■ What the task requires: All of the data should be given again word for word, though the images are to be left out.

[Dataset entries]
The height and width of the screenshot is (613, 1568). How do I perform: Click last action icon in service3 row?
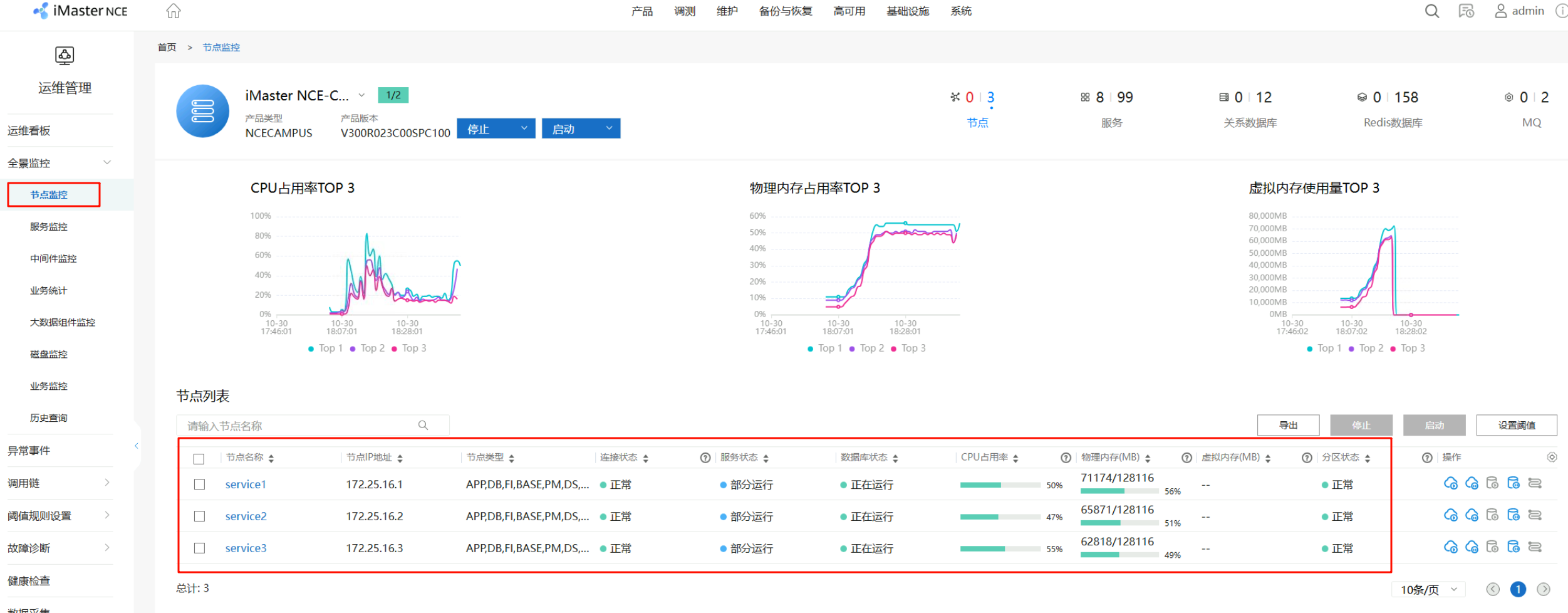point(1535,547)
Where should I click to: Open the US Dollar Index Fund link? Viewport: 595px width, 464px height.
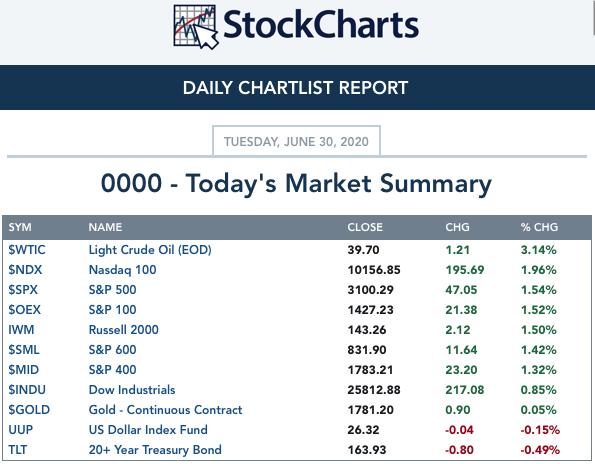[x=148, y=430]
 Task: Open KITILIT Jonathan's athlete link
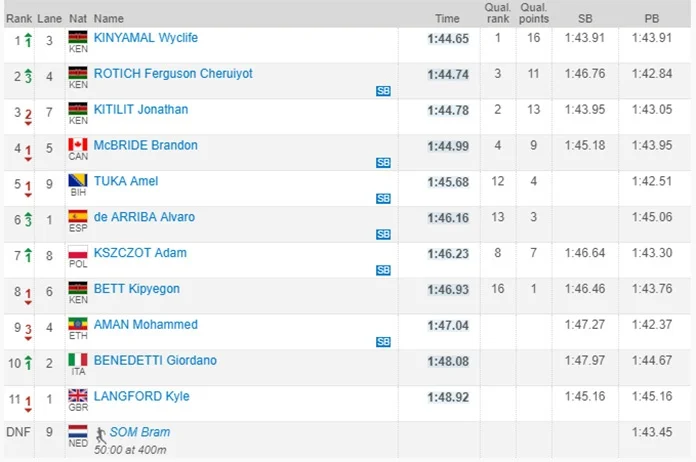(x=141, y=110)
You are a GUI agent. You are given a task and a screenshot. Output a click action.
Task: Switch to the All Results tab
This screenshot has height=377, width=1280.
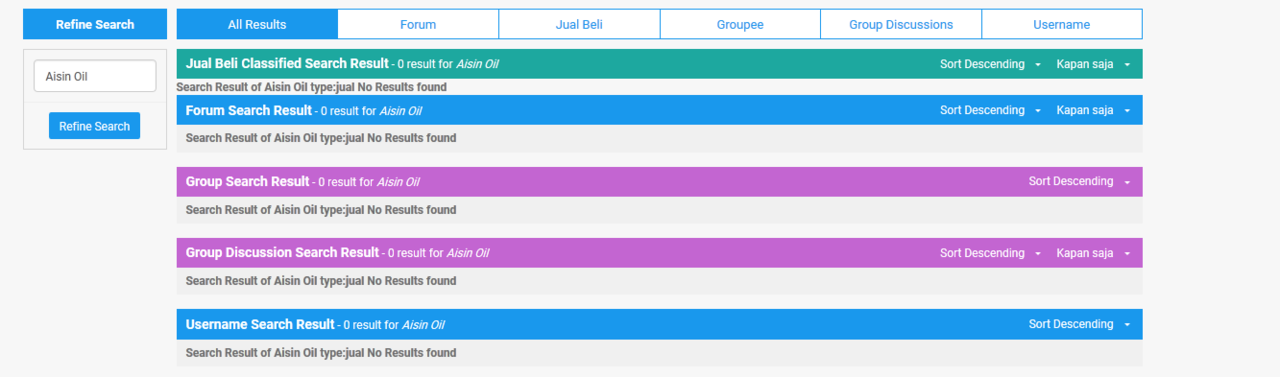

■ Solution for this task:
The height and width of the screenshot is (613, 1568). How do I perform: Click last action icon in service3 row?
point(1535,547)
Where should I click to: Open the US Dollar Index Fund link? Viewport: 595px width, 464px height.
[x=148, y=430]
 Task: Open KITILIT Jonathan's athlete link
(x=141, y=110)
You are a GUI agent. You are given a task and a screenshot. Output a click action.
Task: Switch to the All Results tab
This screenshot has height=377, width=1280.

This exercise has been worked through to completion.